Give the stretch of lines from the one containing "You are a GUI" through the one containing "The height and width of the screenshot is (350, 1568)." as a Markdown table with the columns Row and Line, one row per line and blank lines skipped. Include only those lines and leave out the pictures.

Given information:
━━━━

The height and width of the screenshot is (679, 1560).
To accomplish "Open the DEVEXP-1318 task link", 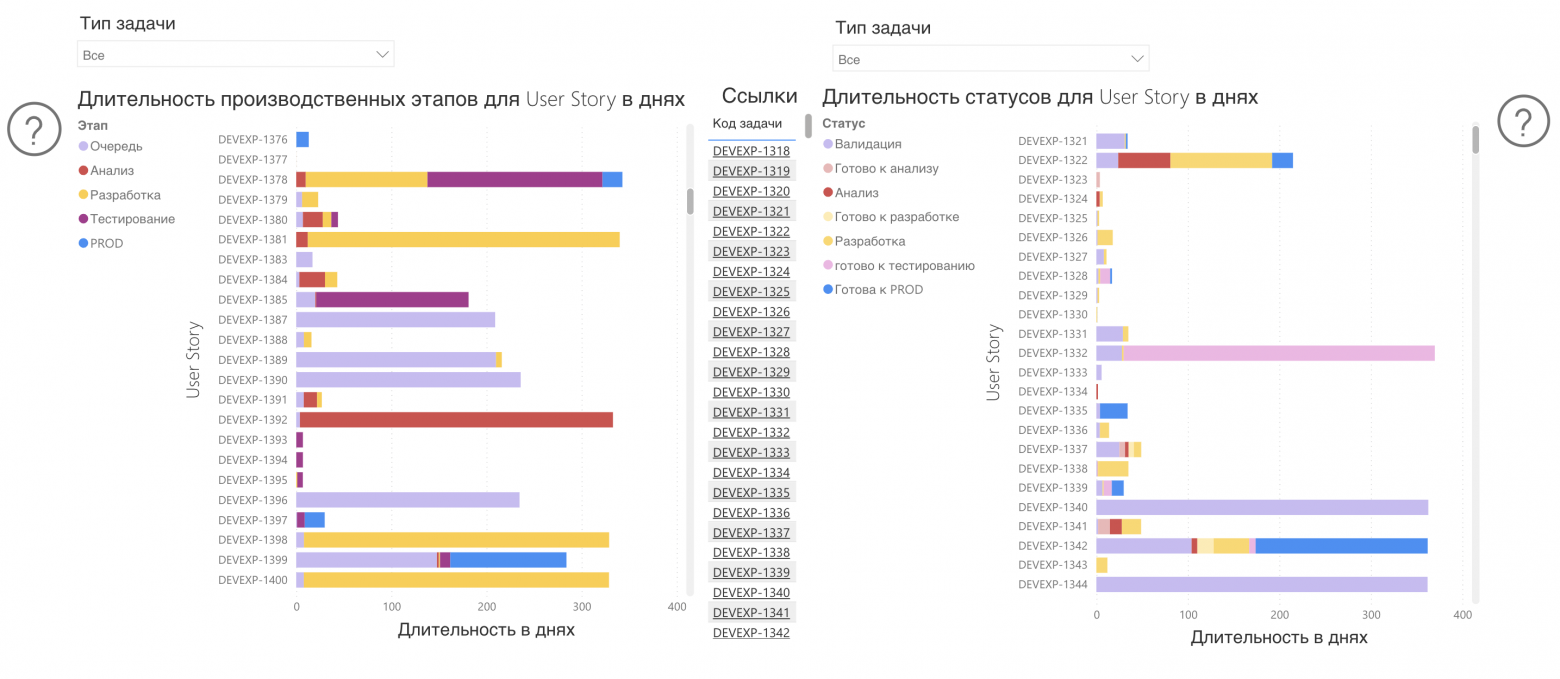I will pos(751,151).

━━━━

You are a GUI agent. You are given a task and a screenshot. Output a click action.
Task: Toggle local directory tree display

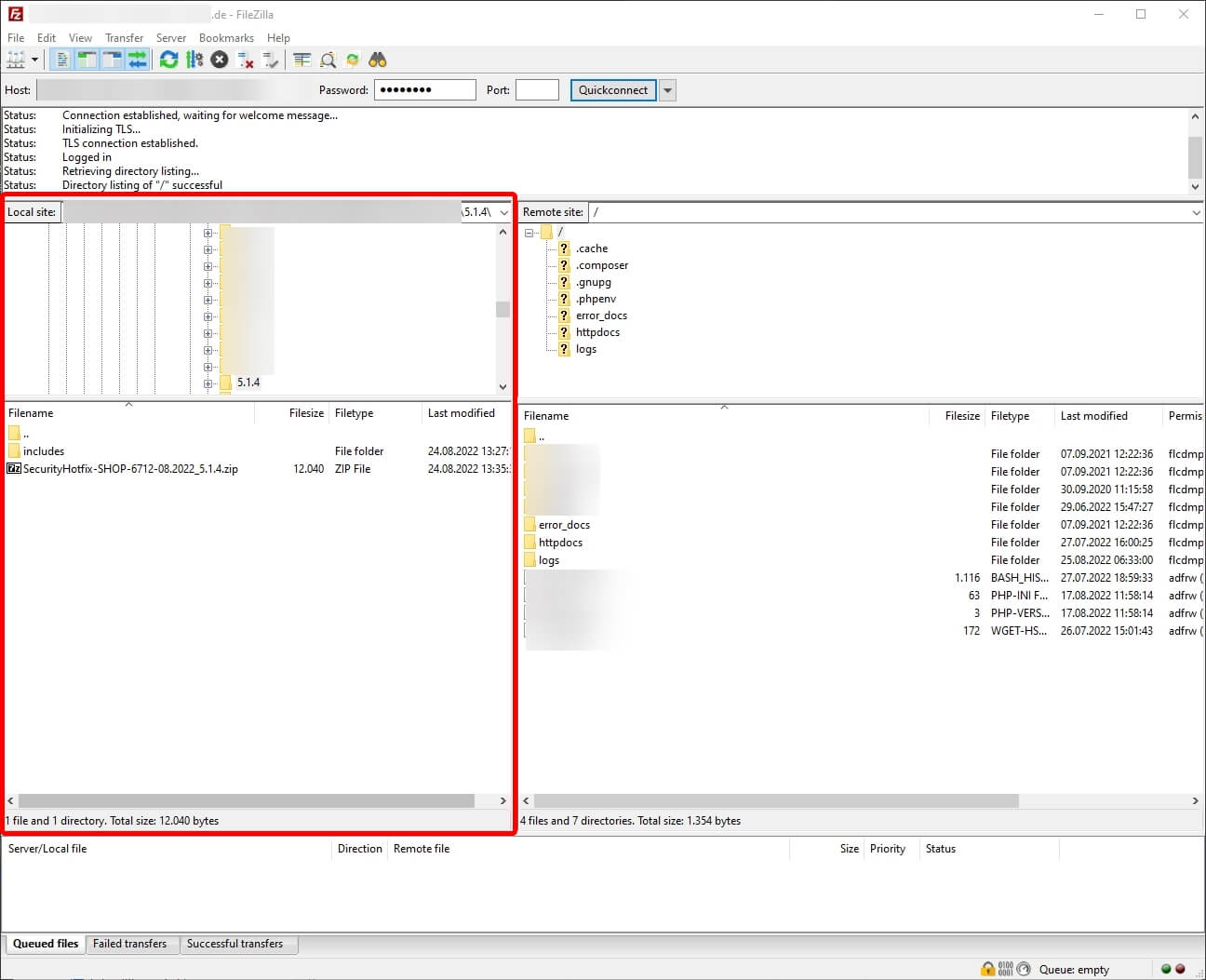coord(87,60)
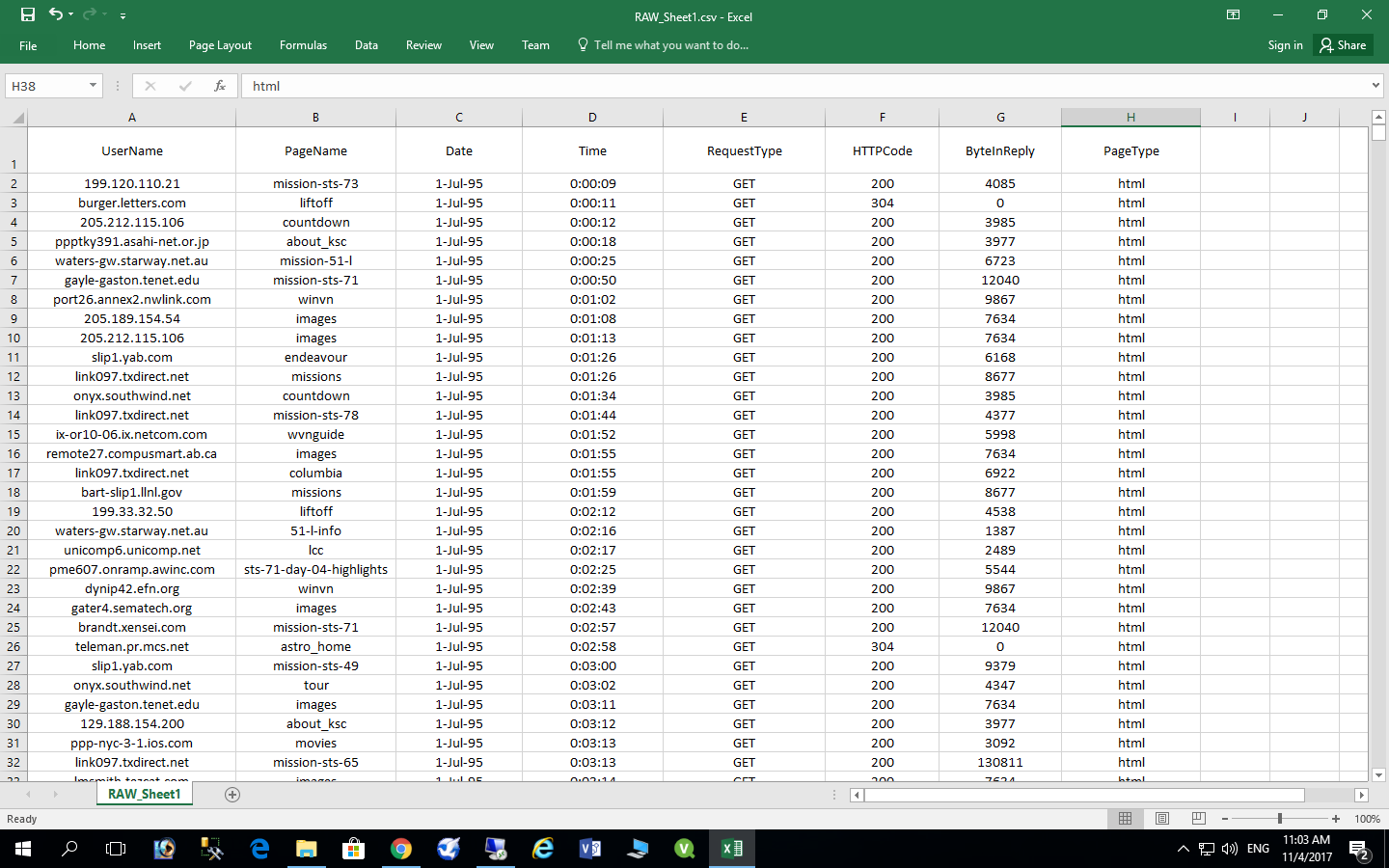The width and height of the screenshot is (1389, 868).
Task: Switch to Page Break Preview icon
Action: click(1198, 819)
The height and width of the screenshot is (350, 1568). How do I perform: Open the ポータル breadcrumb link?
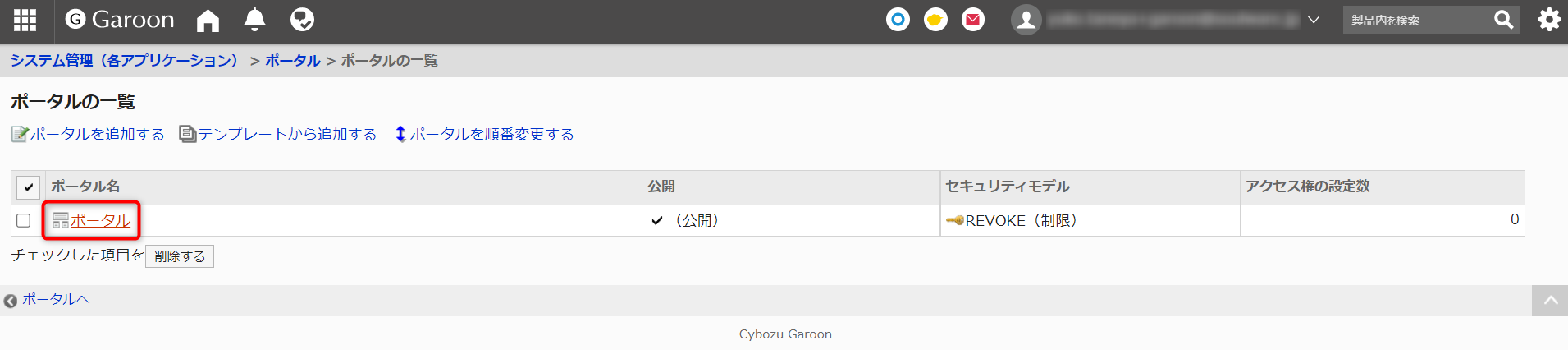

━━━━

Task answer:
| Row | Line |
|---|---|
| 1 | You are a GUI agent. You are given a task and a screenshot. Output a click action. |
| 2 | Task: Toggle local directory tree display |
| 3 | coord(87,60) |
| 4 | The width and height of the screenshot is (1389, 868). |
| 5 | Task: Switch to Page Break Preview icon |
| 6 | Action: click(1198, 819) |
| 7 | The height and width of the screenshot is (350, 1568). How do I perform: Open the ポータル breadcrumb link? |